In studying, doing the same thing
over and over again won’t profit you much if you are using methods that don’t
work. For instance, if you’re a
kinesthetic learner, reading something over and over won’t work well—you need
to write. If you have to put the tribes of Israel in their proper places on a map, studying the names of the tribal leaders will not be much help on the test. It's important to choose study methods that are not only appropriate for your learning style, but are appropriate for the type of learning you have to do.
“Seat
time” matters, too. While efficient
practice helps, putting in the effort eventually gets me the results I want. Playing something perfectly one time is fine—but
playing it perfectly several times in a row lets me concentrate on the
smallest details. Malcolm Gladwell's 10,000 hours-to-be-an-expert rule may not be perfectly true, but it's hard to be an expert if I work only 30 minutes at a time.
When studying, you have to spend
enough time to not only learn the material, but to store it properly in
long-term memory, and then practice retrieving it. This might involve answering questions,
solving problems, or thinking about applications, but retrieval requires time
and effort. Lots of students think that when homework is done, study is over. The reality is that homework is just the beginning of the learning process.
Pay
attention to how each segment relates to the whole. Good musicianship requires that melodic lines
not only have the correct notes played with the correct rhythm, but they also
must “say” something. Repeated passages
need to be analyzed to see if the general direction is louder or softer, and
each phrase must contribute to the overall mood. The difference between a good amateur and a professional musician is not how accurately the notes are played, but how each note is played.
Learning isolated facts may get you
good grades on a multiple choice test, but those facts won’t help you become a
professional unless you can see how each bit of information fits together. When you learned to read, you may have learned
the sound of each letter, but until you could combine those sounds into words
and words into sentences that you could understand and discuss, you did not really know how to read. Facts, in and of themselves, are useless;
integration and application of those facts into your knowledge of the subject
will show that you have truly learned.
Doing
boring work often makes exciting work easier. Piano students practice scales, arpeggios,
and other exercises over and over again until those skills are automatic. The work is repetitious and dull, and most
musicians dread exercise time. I am certainly not fond of it. However,
music is made up of lots of scales, arpeggios, and other patterns. When I see a scale I know well in a piece
of music, I can just play it; no need to go back and work out the
fingering. Learning those little boring
bits makes learning new pieces much quicker—I just access whatever pattern I need.
Working pages of algebra problems
or laboring over vocabulary words is not fun.

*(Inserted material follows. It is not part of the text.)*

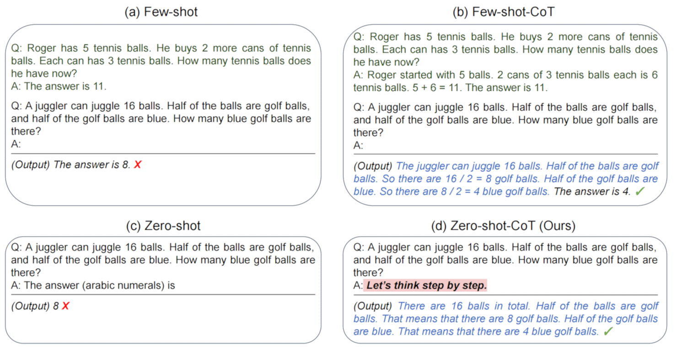
Task: Click the "(d) Zero-shot-CoT (Ours)" heading
Action: tap(503, 226)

However, when you begin to use algebra to solve an interesting problem,
or you’re able to read a difficult but interesting book containing those vocabulary words,
the drudgery will pay off. Teachers have
a hard time answering those “when will I ever use this” questions, but when the
background knowledge is there for an exciting project, the boring labor
suddenly becomes useful.
Review
often. If I practice a song until
it’s performance ready, then put it away for a year (or even a month), I will
need to relearn it before it’s ready for anyone else to hear. The relearning curve will be much shorter,
but it will still be there. Without
frequent review, my repertoire will consist only of the last song I learned.
In academia, many students are content to do the
current assignment, hand it in, and forget about it. They assume that the material, once learned,
will always be accessible. Then the test
comes, those students are in for a nasty surprise. While assignments may give you the impetus to
learn something the first time, reviewing the information once a week will
dramatically cut study time for the next test, improve test performance, and
will keep the retrieval path open so that what you’ve learned is ready for use.